El Dorado County deputies arrested a 22-year-old man shortly after 12:30 p.m. Sunday following an armed robbery about 90 minutes earlier at the Francisco Drive Safeway pharmacy.
Suspect Andrew Schultz, 22, reportedly had gone to the pharmacy prior to the robbery and told a clerk he had a prescription there to be filled. He gave his name but the clerk told Schultz she had no prescription there for him.
The suspect came back about 15 minutes later and said, “Does this change your mind?” and showed the female clerk the barrel of a gun under his shirt, according to El Dorado County sheriff’s Public Information Officer Phil Chovanec. The suspect was given more than 380 tablets of a narcotic thought to be hydrocodone. The clerk remembered the name given by the suspect, Chovanec said.
Sheriff’s deputies scoured the Francisco Drive area after the robbery, which occurred shortly before 11:09 a.m. Sunday.
Officers, including K-9 officers, also searched the Allegheny, Silva Valley and Fairchild areas just before noon.

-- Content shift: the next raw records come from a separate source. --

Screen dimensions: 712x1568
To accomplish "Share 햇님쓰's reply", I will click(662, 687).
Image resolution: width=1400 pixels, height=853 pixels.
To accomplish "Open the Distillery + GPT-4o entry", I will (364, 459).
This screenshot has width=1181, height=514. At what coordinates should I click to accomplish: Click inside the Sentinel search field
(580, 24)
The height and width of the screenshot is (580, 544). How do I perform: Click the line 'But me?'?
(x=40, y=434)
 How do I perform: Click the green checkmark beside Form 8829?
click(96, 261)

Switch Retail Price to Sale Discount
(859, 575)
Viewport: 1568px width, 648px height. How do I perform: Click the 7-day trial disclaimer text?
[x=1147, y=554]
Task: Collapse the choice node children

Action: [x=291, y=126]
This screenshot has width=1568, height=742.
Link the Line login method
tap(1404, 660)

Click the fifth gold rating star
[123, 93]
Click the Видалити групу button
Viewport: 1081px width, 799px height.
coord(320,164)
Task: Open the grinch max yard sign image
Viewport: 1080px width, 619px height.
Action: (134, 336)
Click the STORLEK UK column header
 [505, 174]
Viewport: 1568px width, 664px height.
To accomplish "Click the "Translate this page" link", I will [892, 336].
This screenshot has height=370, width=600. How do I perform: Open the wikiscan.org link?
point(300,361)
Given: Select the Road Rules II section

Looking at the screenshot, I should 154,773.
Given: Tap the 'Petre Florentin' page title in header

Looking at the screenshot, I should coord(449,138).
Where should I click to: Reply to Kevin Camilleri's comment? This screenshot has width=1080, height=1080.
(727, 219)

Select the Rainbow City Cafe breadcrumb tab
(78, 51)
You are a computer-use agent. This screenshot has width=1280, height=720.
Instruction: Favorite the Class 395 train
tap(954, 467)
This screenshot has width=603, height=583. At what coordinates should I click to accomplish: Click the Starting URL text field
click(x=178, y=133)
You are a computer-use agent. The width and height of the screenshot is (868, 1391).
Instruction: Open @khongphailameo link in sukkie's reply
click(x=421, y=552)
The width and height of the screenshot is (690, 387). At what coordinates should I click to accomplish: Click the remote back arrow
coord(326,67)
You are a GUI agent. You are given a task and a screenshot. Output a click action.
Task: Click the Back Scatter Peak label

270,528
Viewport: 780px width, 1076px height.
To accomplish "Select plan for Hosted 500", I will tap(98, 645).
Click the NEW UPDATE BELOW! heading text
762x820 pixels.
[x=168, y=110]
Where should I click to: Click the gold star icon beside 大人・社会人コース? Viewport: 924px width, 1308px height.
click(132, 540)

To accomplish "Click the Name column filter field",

A California Highway Patrol helicopter had been called to help search for the robber, but weather conditions prevented its launch, according to police scanner traffic.
Just after noon, sheriff’s deputies converged on a Wrangler Place home off Silva Valley Parkway, based on information provided by the pharmacy staff and on “police work” in developing the information, Chovanec said.
At 12:25 p.m. scanner traffic indicated deputies had detianed one person from the home and officers made a phone call into the house and demanded the suspect, still inside, come out. It is thought that the first person to come out of the home was the suspect’s father, according to Chovanec. The officer said Andrew Schultz surrendered without further incident.
Schultz was on his way to the county jail shortly before 2 p.m. Sunday, where he was booked on suspicion of armed robbery. He remains in custody in lieu of $50,000 bail.
Schultz reportedly confessed to the robbery. He said he tossed the gun and the pills, according to Chovanec. The pills were believed to have been dumped in a culvert carrying water and no word on whether they were found by officers was available. The gun, recovered by a sheriff’s officer, turned out to be a BB gun that appeared to be an authentic semi-automatic handgun, Chovanec said.
“You couldn’t tell the difference from the real thing, especially when it’s pointed at you,” he explained.